Is the consultant going to pressure me to do things that I’m not comfortable with as a mom?
In a word, no- although most sleep training does involve SOME crying. My consultant was awesome with this and asked about my comfort often as we formulated the plan. Once my son was sleeping well at night, Camie initially suggested totally night weaning him, but she could tell I wasn’t comfortable with that. So gave me some alternatives, which I really appreciated.
Initially, I was afraid I would feel regretful and terrible after sleep training. What actually ended up happening was that by the end of the process, I felt that I had set an appropriate boundary with my child so that he and I could both be the best, most rested versions of ourselves.
Did it work?
By a week into implementing the plan, I put my son into his crib at bedtime, he snuggled up, and went right to sleep with zero crying. Every night since we started he has either slept straight through the night or woken up just once. He even got sick a couple of weeks after the training and continued to sleep the same! His daytime naps now are a more appropriate length and he’s eating more solid food because he’s not so full of breastmilk from waking up all night. So yes, I would DEFINITELY say it worked.

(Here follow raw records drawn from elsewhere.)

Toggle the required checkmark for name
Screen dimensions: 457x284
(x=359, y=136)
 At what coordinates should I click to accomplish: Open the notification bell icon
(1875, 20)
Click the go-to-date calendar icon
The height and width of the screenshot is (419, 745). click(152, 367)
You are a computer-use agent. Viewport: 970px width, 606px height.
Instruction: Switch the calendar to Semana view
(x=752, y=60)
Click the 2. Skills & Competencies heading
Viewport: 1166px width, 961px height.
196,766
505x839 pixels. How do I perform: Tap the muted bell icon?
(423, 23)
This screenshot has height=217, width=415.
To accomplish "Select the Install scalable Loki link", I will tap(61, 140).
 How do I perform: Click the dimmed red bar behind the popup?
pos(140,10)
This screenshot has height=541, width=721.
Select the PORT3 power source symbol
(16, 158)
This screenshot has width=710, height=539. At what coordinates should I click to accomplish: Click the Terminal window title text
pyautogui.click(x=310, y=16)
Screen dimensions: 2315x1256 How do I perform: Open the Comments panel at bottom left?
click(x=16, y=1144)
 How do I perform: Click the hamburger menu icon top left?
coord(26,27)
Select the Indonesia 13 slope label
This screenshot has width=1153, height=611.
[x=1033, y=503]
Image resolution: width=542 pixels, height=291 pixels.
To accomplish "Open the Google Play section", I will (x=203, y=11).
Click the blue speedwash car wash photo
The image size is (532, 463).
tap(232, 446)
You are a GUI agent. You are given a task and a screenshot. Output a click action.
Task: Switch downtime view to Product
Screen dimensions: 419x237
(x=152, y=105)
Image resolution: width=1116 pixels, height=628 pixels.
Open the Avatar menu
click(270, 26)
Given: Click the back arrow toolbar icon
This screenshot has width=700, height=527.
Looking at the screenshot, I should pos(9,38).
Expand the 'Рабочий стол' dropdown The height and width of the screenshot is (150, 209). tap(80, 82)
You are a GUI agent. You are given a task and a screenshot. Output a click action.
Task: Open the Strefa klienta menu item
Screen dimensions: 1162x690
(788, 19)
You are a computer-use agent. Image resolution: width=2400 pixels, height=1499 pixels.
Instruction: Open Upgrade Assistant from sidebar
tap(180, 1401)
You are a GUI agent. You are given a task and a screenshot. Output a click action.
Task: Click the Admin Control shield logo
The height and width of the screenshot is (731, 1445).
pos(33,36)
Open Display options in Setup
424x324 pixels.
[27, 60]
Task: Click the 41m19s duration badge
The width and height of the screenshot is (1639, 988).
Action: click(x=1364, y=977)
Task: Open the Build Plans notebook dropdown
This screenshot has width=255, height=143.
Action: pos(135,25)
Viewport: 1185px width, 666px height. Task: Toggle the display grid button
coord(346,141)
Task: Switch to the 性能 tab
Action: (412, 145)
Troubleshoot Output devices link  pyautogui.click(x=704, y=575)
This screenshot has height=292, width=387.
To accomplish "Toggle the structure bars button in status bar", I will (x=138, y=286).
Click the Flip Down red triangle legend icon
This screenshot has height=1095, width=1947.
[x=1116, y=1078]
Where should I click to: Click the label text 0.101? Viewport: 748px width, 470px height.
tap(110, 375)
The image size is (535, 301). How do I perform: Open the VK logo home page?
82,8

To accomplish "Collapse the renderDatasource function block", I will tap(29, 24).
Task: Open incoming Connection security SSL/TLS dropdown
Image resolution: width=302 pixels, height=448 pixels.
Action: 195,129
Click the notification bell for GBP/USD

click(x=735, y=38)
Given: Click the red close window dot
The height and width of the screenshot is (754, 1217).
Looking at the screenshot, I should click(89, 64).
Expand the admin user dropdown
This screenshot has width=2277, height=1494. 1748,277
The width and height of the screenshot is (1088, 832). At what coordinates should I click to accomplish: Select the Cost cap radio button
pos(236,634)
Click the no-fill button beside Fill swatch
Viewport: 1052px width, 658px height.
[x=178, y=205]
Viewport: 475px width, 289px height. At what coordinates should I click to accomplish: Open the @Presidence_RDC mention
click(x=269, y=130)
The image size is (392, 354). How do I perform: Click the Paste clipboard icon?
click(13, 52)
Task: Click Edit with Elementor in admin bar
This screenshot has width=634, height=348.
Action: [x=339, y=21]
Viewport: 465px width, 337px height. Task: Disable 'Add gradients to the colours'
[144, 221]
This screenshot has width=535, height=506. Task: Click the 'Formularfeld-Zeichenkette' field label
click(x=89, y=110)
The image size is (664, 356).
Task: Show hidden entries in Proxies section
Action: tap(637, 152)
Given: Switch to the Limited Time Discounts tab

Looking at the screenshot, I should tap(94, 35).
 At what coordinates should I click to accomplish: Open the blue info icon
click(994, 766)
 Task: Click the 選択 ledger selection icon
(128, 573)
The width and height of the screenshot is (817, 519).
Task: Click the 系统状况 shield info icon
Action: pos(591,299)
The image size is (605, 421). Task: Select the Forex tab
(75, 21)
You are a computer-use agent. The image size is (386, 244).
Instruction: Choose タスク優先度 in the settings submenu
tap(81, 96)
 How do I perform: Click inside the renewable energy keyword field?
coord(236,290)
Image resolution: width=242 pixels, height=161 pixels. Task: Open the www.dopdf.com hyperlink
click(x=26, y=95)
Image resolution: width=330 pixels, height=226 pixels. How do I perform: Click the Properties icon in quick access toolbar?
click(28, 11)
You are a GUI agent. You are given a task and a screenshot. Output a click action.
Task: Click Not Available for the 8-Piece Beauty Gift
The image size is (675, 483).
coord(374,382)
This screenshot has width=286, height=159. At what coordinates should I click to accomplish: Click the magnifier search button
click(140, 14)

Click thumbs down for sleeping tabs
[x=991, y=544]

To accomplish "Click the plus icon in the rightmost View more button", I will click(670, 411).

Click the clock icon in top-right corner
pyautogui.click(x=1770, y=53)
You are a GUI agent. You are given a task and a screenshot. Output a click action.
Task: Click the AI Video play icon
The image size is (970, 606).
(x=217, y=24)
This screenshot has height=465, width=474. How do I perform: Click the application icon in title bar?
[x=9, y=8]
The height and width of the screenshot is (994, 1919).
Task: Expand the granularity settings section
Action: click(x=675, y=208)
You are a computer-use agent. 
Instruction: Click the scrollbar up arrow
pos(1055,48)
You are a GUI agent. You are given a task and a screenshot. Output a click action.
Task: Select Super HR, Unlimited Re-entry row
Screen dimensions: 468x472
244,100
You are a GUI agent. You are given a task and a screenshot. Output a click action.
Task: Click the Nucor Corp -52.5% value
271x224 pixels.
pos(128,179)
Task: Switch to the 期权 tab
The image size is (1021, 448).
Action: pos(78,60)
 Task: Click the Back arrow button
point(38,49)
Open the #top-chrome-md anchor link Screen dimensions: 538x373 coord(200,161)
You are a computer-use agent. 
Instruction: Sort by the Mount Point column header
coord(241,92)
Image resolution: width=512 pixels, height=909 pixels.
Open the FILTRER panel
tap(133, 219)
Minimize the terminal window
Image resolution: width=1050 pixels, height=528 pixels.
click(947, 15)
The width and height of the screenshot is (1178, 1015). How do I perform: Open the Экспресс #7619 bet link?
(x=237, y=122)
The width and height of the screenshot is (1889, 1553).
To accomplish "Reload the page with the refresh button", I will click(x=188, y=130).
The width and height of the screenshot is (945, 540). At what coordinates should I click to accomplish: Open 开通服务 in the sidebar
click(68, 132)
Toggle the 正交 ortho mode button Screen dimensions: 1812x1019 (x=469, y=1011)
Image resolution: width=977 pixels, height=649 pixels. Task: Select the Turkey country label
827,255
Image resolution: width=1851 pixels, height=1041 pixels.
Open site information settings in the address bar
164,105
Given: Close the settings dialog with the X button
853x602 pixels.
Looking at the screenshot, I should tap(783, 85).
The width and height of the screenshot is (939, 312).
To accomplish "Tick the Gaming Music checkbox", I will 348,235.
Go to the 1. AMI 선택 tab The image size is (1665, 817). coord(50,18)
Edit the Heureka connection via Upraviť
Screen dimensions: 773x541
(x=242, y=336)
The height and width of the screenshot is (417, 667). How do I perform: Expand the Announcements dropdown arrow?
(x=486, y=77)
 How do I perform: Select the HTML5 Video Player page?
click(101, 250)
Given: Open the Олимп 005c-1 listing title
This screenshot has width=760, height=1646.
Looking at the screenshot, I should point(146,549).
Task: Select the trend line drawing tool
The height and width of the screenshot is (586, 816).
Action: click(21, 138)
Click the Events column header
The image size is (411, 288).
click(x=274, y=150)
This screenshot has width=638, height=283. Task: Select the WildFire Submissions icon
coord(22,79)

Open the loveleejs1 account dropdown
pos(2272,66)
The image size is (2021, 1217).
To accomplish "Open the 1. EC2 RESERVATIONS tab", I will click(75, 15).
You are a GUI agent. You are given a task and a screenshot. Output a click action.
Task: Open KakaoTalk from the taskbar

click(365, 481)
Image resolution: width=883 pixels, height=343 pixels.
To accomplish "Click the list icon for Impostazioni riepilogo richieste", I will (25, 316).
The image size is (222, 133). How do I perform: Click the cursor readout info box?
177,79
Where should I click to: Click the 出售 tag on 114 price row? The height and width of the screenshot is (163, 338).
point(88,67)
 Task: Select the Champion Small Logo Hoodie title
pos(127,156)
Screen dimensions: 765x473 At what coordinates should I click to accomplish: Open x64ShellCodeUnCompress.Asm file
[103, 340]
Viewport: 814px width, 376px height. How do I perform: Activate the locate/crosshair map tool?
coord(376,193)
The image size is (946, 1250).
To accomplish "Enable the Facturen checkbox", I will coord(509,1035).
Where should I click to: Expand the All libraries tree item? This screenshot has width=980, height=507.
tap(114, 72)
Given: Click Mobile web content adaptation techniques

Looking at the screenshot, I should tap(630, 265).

But what if it doesn’t work?
I can’t say for every sleep consultant, but Camie works with a group of professionals who all consult with each other when they have a client who isn’t making progress as quickly as they’d like. This was one thing that drew me to Sleep Baby.
So was it worth it?
Short answer, yes. Long answer? I cannot tell you how good it feels to be garden variety, mom-in-a-pandemic tired instead of the kind of tired where you don’t know how you’re going to make it through the day. The kind of tired where everything annoys you and you have no patience. Now, when I get some kid free time, I can actually do things that I enjoy, instead of being too exhausted to think. I don’t have a strict (and obscenely early) bedtime for myself. I can put the baby down for a nap in just a few minutes, and then spend quality time with one of my big boys. Although I still want to be the one who puts the baby to bed most of the time, I don’t HAVE to be the one who puts him to bed (!!!). And I know that at bedtime, he is going to go to sleep and I am going to get a break. Honestly, it’s been life changing. I don’t know how I did it as long as I did. I hope if you’re driving the struggle bus through a sleep slog, you find a way to make some of these things happen for you too, independently or with help from an expert sleep consultant.